● Exercise description
Copy the rows word for word, starting at the line that contains "Task: Click document number 〔2023〕77号" and going through the line that contains "This screenshot has width=1147, height=823.".

● Material for this exercise
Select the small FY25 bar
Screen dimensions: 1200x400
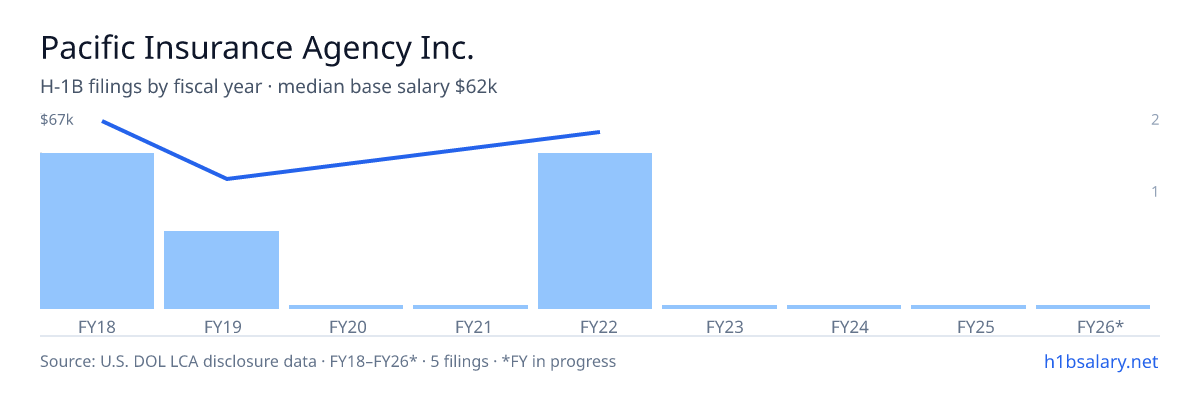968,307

==

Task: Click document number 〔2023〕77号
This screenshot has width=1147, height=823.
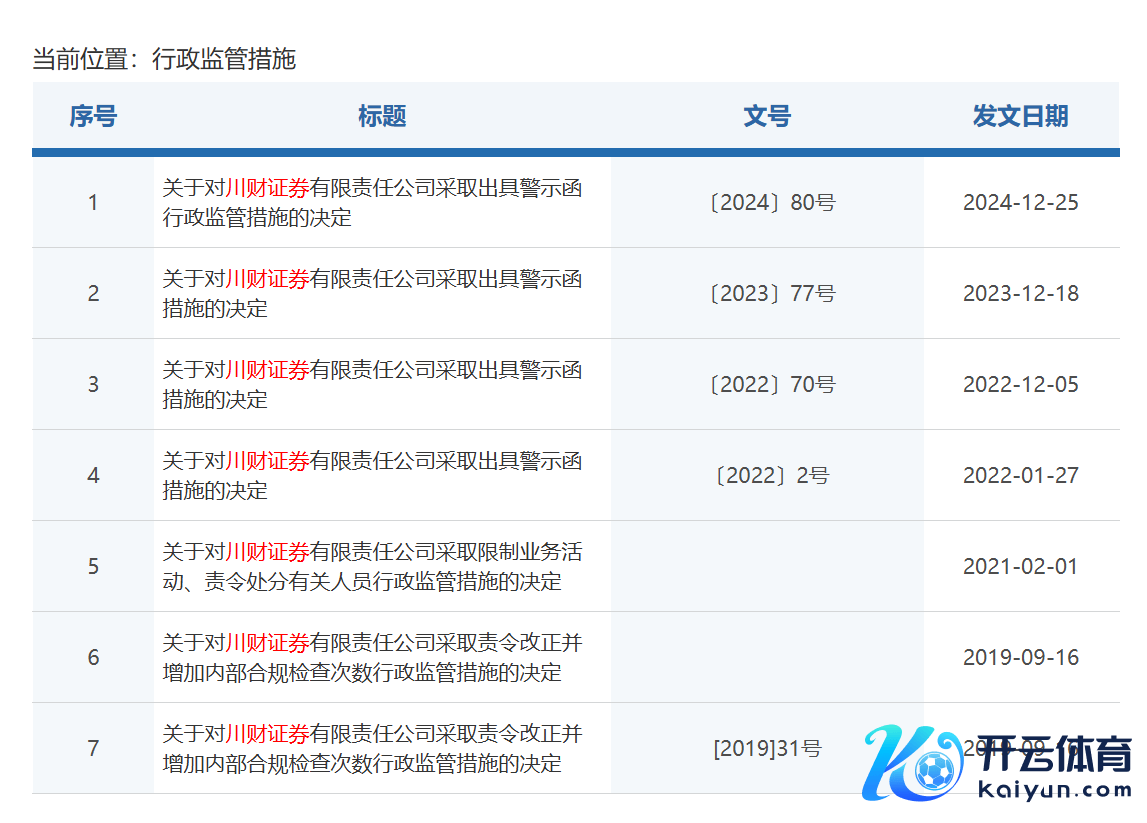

● Answer for the task
Task: Click document number 〔2023〕77号
This screenshot has width=1147, height=823.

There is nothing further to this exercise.